Home

Awesome

Efficient Collaborative Filtering with LSH

Requirements

Instructions

  1. Unzip the contents of compressed file data.(zip|7z) into the root directory. There should now be files movie_titles.txt, probe.txt and folders training_set, training_med in the root directory.
  2. cd to src/
  3. Run python gen.py with appropriate command line arguments to generate disjoint training and test sets. python gen.py -h gives further information.
  4. Run python main.py with appropriate command line arguments (-h flag for help). This will create the nearest neighbour data structure using the training set you generated in the previous command, then it will attempt to predict ratings for test set users and calculate the error.
  5. The last line printed by the script is the RMSE on the probe set.

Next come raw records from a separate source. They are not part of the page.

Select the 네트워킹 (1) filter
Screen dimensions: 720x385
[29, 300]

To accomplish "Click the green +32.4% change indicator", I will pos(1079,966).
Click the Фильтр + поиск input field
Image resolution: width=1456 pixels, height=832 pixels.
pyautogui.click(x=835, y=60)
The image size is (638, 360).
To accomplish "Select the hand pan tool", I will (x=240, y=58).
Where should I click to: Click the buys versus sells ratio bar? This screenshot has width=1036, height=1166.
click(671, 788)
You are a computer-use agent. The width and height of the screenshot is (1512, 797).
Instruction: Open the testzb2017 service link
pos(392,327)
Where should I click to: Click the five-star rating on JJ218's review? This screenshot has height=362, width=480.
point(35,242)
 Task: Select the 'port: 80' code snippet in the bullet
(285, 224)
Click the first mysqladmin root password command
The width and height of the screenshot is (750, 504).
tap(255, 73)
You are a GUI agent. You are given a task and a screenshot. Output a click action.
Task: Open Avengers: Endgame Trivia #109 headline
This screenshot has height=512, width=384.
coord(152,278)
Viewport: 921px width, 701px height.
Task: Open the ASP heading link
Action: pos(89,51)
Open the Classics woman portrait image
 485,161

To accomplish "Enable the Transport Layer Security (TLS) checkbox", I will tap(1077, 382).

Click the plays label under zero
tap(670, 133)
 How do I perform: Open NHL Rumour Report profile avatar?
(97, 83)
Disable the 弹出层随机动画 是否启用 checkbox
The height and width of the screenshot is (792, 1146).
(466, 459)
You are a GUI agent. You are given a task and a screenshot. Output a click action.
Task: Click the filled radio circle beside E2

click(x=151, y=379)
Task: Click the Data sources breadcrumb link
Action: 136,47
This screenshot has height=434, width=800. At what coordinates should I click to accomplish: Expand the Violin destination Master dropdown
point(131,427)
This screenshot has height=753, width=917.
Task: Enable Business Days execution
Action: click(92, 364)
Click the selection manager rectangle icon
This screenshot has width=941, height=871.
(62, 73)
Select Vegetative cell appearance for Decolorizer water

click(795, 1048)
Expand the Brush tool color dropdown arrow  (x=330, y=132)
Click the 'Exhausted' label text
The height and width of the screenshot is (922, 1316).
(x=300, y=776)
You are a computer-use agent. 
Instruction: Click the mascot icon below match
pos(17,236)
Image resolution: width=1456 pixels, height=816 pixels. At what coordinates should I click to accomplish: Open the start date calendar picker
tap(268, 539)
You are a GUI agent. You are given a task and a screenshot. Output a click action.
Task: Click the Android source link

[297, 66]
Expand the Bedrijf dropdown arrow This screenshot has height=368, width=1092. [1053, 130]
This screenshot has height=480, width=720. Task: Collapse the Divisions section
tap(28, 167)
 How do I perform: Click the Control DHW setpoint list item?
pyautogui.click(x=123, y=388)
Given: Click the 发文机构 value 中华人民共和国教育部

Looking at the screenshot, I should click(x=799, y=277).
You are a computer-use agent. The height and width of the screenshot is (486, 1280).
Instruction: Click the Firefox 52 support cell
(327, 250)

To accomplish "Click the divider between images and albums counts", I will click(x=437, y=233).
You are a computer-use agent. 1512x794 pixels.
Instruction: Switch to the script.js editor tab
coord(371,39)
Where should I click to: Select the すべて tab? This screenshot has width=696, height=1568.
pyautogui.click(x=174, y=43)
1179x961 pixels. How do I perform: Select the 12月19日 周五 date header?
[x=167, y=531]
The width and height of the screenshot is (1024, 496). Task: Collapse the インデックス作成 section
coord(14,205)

The k,l parameters described in the report can be configured as constants in src/config.py.

Sample Usage

antares: src\ $ python gen.py 300
successfully generated datasets.
antares: src\ $ python main.py 300
index progress: 0.000%
index progress: 0.917%
index progress: 1.835%
...
index progress: 97.248%
index progress: 98.165%
index progress: 99.083%
indexing and setup complete
evaluation progress: 0.000%
evaluation progress: 1.010%
evaluation progress: 2.020%
...
evaluation progress: 96.970%
evaluation progress: 97.980%
evaluation progress: 98.990%
RMSE: 1.05259425337